Salomo Ndeyamunye yaNdeshimona
A mechanic failure is observed from the number of obsolete cars in his backyard. A doctor’s failure is found at the graveyard, while a teacher’s failure is observed in the number of youths roaming the street.
While these failure illustrations are all debatable, in this opinion piece, I will leave that debate to another day. Allow me to concentrate on the fiasco of a teacher.
The number of youths on the streets is partly a teacher’s failure, parents, and the education system.
I will look at one reason why our youths loiter on the street and not the university today. The reason is the lack of career guidance in our school. A career choice is made by the student self, but the teacher and the parent play a role in inspiring and guiding this choice.
In the past parents and society played a role in career choice but today it is more or less the same, but more blame goes onto the teacher and the system they serve. A teacher can influence this choice through education, modeling, and career fairs.
In many schools across Namibia, career fairs are hoisted at the regional level, by institutions of high learning. It’s a pity that some regions like Oshikoto have zero varsities and let alone VTCs. It is however, done late, as it’s done for the learners from grade 9 upward. Learners in grades 10 to 12 have already chosen a field of study which in turn will inform the career choice.
Thus we need to revisit the strategy and do this earlier. Many fields of studies in many schools nowadays were influenced by the teacher’s qualifications who were at that school before the revision of the curricula in 2015/6s. Some schools which previously offered up to grade 10 only, were afforded the chance to offer grade 10 and 11, where a learner has to choose three important subjects to add to Mathematics and the two languages, which is supposed to be the backbone of their field of study and vocational choice.
Some schools found themselves offering one or two fields of studies only, thereby limiting the options for the learner at that specific school.
This is due to available teachers’ teaching levels and qualifications.

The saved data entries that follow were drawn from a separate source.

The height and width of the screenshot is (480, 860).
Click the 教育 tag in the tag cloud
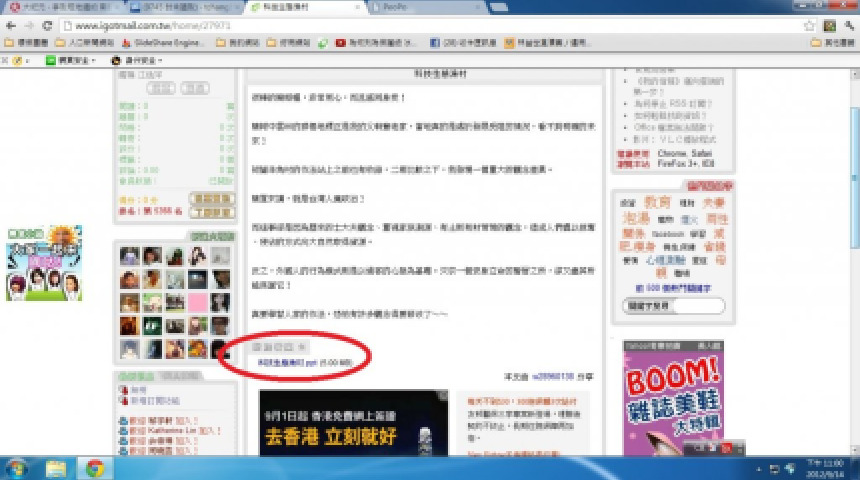(x=657, y=202)
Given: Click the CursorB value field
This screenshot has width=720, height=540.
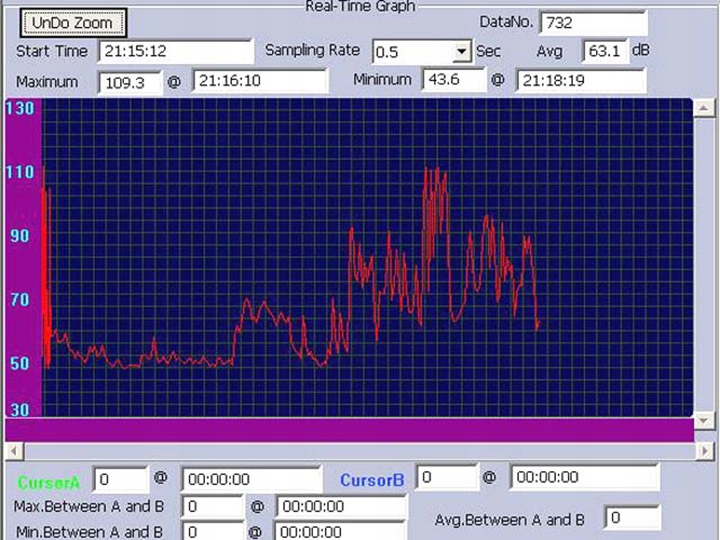Looking at the screenshot, I should click(441, 478).
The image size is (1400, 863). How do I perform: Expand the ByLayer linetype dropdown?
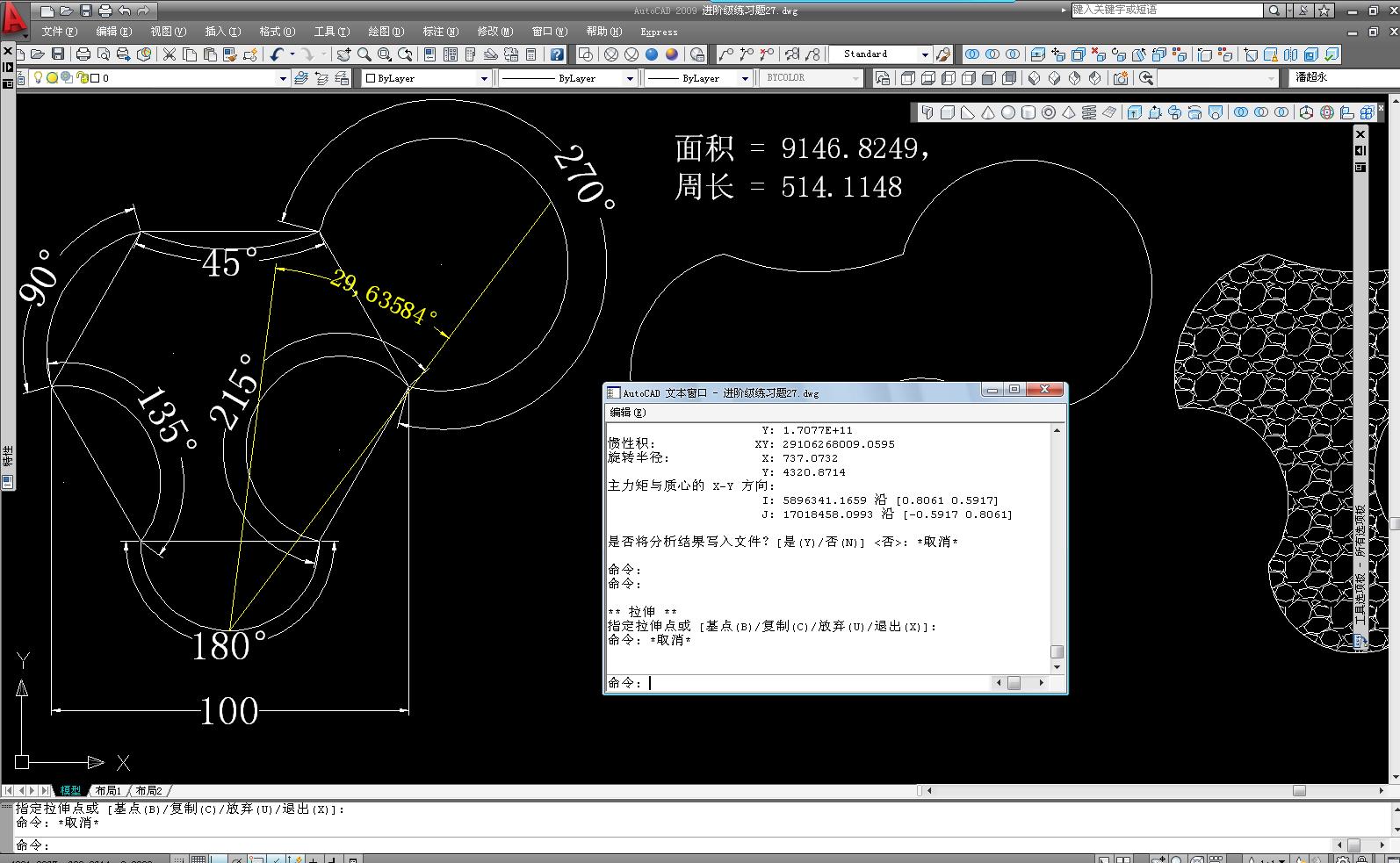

Other schools found themselves adding so-called supplementary subjects which are far away from any existing career in Namibian universities, as they have teachers available for these subjects.
Teachers were not afforded a chance to transfer or move to schools where they can be better utilized, and easily help make fields of study choice easier.
This has thus led to many learners completing grades 11 and 12, and finding themselves in the street for up to three or four years, doing NAMCOL to acquire one or two subjects that could help inform their career choice, or ending up doing a career which they have no interest and passion in, just to keep them busy and off the streets.
This has many consequences, and can easily affect the student thereby some found themselves changing from course to course, just as they have no foundation to stand by and call a career. It is also this that has led to many students ending up doing education to become teachers, as it happens to be the only option available.
This has thus lowered our education standards, making the teaching career a stepping stone for many, and leading to an oversupply of teachers in the system that we experience today. It is for this reason that the failure rate is high, as we have people teaching who have no passion for teaching. Furthermore, the high number of graduates, and drop out have led to a high crime rate, high pregnancy rate, prostitution, illegal business, and drug use, just as many youths try to make a living in this harsh condition.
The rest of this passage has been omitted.